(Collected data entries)
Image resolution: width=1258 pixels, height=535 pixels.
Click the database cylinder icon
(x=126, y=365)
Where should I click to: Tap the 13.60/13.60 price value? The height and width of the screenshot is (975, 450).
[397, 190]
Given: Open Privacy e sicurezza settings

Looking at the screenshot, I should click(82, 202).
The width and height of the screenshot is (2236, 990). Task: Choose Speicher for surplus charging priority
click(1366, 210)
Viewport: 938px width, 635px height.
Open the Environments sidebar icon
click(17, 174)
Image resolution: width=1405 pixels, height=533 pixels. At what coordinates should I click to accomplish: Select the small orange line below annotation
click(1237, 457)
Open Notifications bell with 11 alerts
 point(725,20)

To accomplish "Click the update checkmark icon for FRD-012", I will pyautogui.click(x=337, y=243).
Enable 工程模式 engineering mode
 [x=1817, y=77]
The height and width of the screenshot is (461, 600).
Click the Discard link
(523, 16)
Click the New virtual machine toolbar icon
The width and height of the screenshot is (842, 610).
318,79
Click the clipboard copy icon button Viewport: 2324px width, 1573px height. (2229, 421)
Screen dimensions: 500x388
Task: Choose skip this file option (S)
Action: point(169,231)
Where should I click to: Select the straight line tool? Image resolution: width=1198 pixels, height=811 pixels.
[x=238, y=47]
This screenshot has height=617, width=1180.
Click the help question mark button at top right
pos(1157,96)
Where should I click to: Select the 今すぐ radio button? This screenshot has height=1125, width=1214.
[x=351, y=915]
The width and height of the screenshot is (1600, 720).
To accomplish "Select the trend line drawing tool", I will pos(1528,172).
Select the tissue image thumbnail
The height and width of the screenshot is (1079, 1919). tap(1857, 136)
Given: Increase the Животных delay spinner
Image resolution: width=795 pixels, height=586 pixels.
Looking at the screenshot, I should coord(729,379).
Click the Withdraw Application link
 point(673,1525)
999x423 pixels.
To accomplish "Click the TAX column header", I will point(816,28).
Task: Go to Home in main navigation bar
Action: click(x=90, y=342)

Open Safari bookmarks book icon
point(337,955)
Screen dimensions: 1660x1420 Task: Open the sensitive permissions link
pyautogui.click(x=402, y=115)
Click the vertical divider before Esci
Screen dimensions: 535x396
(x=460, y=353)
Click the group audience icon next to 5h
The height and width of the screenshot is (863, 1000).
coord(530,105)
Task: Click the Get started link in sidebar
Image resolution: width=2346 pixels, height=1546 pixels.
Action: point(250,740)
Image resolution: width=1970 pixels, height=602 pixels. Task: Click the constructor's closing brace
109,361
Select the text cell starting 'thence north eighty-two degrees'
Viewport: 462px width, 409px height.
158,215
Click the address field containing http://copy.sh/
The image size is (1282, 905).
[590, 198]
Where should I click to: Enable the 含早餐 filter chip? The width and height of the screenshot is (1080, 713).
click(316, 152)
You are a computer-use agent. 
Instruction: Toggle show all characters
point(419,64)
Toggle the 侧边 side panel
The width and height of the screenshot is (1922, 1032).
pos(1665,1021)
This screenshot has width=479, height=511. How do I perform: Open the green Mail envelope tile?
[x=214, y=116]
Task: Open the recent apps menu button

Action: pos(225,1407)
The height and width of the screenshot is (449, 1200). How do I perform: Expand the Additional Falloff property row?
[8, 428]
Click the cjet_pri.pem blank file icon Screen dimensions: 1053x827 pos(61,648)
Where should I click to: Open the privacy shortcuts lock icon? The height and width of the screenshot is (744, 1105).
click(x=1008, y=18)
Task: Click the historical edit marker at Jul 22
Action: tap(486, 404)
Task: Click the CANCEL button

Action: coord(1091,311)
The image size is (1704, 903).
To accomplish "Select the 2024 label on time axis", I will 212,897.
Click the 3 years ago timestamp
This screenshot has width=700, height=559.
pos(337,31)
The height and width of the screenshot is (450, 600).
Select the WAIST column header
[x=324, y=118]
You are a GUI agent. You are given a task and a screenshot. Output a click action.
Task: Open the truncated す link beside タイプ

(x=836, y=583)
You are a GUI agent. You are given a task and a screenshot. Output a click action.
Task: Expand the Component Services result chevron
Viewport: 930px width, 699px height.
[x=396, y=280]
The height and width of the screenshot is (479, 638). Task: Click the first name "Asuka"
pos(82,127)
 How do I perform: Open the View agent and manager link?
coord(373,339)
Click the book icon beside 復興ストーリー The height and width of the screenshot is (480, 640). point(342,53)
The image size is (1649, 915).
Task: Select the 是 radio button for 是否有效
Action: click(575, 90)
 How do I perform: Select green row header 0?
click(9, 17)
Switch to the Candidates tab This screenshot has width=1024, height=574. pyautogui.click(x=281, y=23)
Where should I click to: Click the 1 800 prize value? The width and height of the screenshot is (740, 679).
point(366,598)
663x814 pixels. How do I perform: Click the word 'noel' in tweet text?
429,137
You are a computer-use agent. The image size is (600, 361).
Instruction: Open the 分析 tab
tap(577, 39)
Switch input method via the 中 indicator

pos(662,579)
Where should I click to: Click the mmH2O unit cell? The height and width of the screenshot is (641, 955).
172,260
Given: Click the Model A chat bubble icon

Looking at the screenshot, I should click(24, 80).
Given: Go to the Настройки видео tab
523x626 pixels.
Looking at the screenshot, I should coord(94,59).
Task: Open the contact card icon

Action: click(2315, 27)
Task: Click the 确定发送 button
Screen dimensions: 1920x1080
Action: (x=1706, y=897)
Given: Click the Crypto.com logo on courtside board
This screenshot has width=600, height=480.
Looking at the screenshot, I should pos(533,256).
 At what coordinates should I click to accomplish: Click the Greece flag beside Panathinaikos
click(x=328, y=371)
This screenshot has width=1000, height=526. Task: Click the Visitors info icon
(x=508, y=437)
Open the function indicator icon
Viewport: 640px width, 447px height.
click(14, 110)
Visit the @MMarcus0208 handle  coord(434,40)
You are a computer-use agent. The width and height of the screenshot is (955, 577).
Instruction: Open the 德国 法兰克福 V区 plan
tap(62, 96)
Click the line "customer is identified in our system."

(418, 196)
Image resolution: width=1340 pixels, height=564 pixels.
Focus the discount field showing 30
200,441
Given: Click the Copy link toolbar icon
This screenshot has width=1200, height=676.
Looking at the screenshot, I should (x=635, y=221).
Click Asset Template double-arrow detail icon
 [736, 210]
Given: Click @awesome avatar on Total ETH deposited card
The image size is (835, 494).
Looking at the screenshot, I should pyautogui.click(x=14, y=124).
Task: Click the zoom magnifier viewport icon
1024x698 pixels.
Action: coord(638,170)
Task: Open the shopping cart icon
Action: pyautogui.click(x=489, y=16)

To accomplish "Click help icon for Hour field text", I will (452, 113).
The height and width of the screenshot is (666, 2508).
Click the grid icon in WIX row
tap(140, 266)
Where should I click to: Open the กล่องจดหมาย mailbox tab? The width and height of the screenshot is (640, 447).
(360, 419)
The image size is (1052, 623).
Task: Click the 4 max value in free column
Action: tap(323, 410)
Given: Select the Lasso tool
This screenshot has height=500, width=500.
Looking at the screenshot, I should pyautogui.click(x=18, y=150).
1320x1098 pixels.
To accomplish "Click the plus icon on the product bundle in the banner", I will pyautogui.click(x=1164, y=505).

### EXERCISE DETAILS
Pull from the data each line where the string "computer" turns up.

### REPLY
You are a computer-use agent. 
You are a computer-use agent. The image size is (600, 361).
You are a computer-use agent. The width and height of the screenshot is (955, 577).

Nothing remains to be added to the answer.